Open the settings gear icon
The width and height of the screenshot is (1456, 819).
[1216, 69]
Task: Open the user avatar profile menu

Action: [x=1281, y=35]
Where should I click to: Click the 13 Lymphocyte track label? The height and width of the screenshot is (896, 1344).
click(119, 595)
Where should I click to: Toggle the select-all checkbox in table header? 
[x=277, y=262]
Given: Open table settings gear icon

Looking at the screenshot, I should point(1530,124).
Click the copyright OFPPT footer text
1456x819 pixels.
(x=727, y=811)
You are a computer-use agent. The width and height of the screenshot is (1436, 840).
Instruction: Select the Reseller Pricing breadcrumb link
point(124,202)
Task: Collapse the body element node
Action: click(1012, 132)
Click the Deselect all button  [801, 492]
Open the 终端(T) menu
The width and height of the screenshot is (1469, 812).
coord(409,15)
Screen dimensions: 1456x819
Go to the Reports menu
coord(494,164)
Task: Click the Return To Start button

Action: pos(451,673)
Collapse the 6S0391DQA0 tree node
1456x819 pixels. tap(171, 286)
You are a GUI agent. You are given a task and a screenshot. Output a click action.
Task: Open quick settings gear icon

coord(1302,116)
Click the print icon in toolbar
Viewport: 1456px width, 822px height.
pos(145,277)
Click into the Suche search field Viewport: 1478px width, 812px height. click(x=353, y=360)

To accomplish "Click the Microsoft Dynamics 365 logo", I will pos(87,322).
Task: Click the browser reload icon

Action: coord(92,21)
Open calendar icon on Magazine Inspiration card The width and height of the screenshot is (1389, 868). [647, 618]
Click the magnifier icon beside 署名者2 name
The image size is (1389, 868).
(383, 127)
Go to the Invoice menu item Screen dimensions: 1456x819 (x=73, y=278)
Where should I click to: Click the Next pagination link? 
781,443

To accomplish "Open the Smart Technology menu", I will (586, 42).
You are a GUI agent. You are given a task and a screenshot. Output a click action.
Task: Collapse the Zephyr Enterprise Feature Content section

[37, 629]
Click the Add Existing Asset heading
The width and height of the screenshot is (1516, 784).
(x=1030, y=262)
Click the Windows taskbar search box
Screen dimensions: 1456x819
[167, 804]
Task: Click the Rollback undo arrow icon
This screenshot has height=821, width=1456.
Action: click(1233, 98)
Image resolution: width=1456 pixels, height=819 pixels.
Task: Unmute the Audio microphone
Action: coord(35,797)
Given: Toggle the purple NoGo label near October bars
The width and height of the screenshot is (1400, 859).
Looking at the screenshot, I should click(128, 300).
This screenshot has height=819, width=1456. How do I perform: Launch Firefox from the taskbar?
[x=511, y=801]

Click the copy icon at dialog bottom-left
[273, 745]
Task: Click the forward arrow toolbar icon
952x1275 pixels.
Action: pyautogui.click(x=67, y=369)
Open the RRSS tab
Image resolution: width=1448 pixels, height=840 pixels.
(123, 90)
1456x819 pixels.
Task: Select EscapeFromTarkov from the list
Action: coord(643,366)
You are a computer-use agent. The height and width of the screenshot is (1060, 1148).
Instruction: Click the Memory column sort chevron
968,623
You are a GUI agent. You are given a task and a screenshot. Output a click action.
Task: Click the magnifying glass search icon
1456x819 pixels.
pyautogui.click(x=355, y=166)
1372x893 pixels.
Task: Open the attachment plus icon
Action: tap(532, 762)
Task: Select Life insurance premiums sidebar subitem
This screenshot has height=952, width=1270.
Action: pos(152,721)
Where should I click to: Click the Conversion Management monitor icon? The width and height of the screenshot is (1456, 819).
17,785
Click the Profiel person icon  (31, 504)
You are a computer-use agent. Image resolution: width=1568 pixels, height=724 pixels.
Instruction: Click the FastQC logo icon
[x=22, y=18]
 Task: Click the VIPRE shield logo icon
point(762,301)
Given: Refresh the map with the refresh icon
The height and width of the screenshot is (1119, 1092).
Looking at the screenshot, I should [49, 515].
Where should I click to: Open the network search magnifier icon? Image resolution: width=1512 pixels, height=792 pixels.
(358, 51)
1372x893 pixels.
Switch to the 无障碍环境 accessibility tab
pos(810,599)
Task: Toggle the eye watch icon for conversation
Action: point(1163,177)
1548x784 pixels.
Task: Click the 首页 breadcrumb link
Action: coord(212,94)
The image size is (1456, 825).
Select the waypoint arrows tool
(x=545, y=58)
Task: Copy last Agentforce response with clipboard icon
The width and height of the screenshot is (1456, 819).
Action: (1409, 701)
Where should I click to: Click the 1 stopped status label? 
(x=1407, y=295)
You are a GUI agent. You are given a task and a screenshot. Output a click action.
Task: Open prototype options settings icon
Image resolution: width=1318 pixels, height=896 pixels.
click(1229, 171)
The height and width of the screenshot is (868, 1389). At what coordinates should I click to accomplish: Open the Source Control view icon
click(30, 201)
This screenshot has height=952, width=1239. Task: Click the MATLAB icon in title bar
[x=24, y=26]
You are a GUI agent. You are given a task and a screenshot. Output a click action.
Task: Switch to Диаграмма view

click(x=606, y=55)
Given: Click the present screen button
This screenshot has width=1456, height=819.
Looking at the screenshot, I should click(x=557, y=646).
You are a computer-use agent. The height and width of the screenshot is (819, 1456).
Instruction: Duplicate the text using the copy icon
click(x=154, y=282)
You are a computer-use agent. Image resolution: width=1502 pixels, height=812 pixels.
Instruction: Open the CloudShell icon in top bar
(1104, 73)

§

Description of the task:
List every line above that holds the word "computer".

Answer for this exercise:
You are a computer-use agent. The width and height of the screenshot is (1436, 840).
You are a computer-use agent. The height and width of the screenshot is (1060, 1148).
You are a computer-use agent. Image resolution: width=1568 pixels, height=724 pixels.
You are a computer-use agent. The height and width of the screenshot is (819, 1456).
You are a computer-use agent. Image resolution: width=1502 pixels, height=812 pixels.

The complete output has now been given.